As mentioned in Newmoney, shipping, he noted, is facing one of its biggest challenges in recent decades. However, he suggested that the debate has become distorted.
“Shipping has already significantly reduced emissions over the last 20 years without ‘Net Zero’,” he said, adding that “Net Zero does not mean zero emissions, but a benchmark for taxation of those who exceed the limits.”
He argued that environmental taxation is becoming a convenient policy tool.
“The IMO and the EU need money, and what better way to collect it than through environmental taxes on transport, without losing votes?” he said.
Putting the figures into context, he stated that “the level of CO2 in the atmosphere is 440 ppm, of which anthropogenic emissions are only 16 per cent (~70 ppm). Shipping produces only 3.8 per cent of that, less than 3 ppm.”
“We spend billions to save 3 ppm, parts per million, while the rest of the world continues to burn, smoke and produce cement,” he added.
Pateras also voiced concern over regional emissions regimes, including those emerging in Europe and Africa, saying they create fragmentation and uncertainty.
“Of course they worry me,” he said. “It’s hard to get three people to agree on something outside their comfort zone, imagine the IMO or the EU!”
He added that many so-called green laws are “political tools, without any real cost or effectiveness analysis”, noting that he is “amazed at how confident non-experts are, while scientists and engineers have serious doubts.”
On alternative fuels, he acknowledged that major liner companies have ordered vessels capable of using methanol or LNG.
However, he pointed out that most are simply marked “ready”, with very few actually operating on those fuels.
In his view, efficiency remains the only practical route for now.
“Personally, I believe that improving efficiency is the only realistic way forward, until we get to perhaps nuclear power,” he said.
He warned that the infrastructure required for alternative fuels carries its own environmental burden.
“The infrastructure for alternative fuels requires huge carbon emissions to build bunkering stations, which often outweigh any savings it promises,” he said.
Turning to the feeder segment, where Contships operates in the 1,000–2,000 TEU capacity range, Pateras said this part of the market has been under-invested.
“We are the largest private feeder operator in the 1,000–2,000 TEU capacity segment,” he said, adding that orders represent “just 7 per cent of the existing fleet, while other sizes are up to 50 per cent.”
“Most feeders are old and fuel-intensive.

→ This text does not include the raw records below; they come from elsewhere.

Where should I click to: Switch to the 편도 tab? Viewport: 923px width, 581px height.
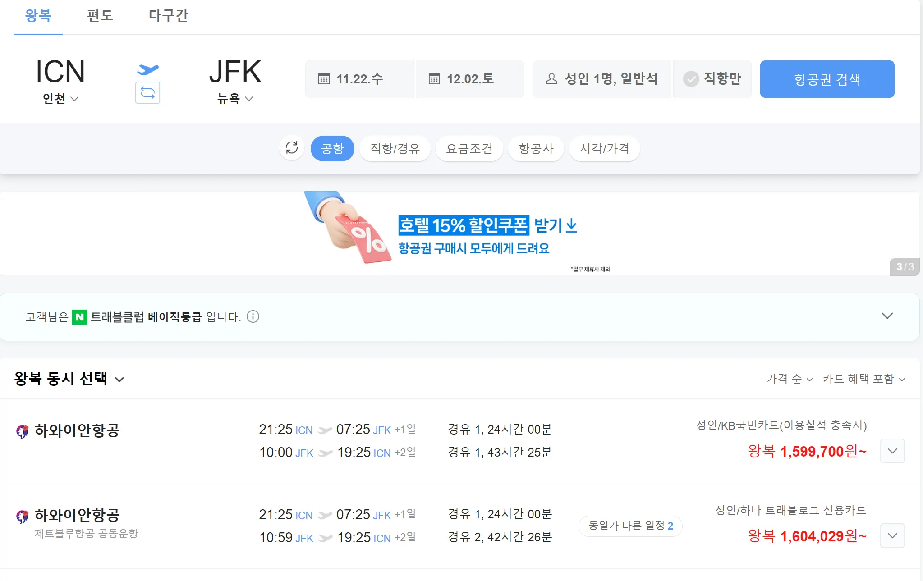coord(100,16)
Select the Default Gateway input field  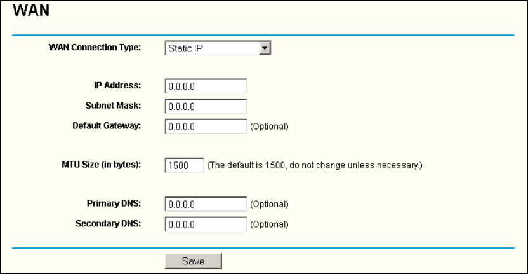205,126
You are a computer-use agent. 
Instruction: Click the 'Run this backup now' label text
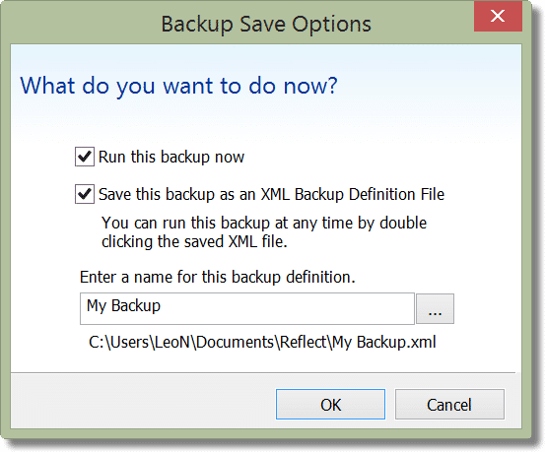pos(171,157)
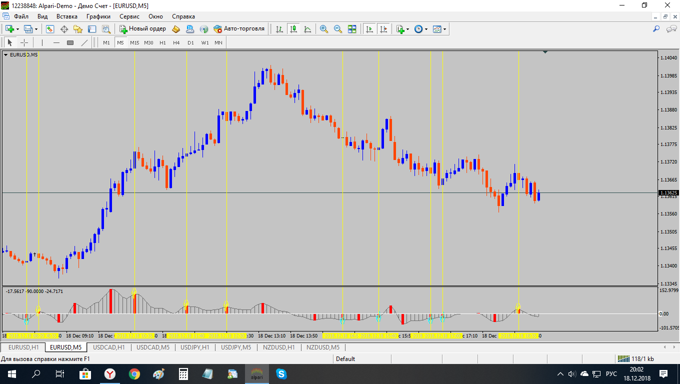The width and height of the screenshot is (680, 384).
Task: Select the Crosshair cursor tool
Action: coord(24,43)
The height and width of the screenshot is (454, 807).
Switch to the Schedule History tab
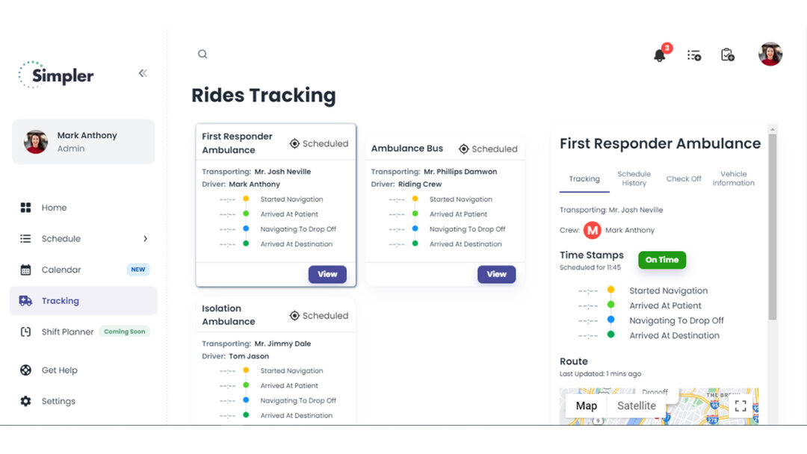click(x=634, y=178)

So yes, they need to be replaced,” he said.
As to whether those investments will pay off, he was cautious.
“Whether they will pay off depends on the purchase price and the charter market , without a crystal ball, I cannot predict,” he said.
However, he maintained that the fundamentals remain supportive.
“Since small feeders serve the first and last mile in the supply chain, demand for them will remain strong, especially as more large mother vessels enter the market,” he said, adding that they also serve ports “that are growing and have less developed infrastructure.”
Pateras concluded by saying that “Their market is not going to weaken.”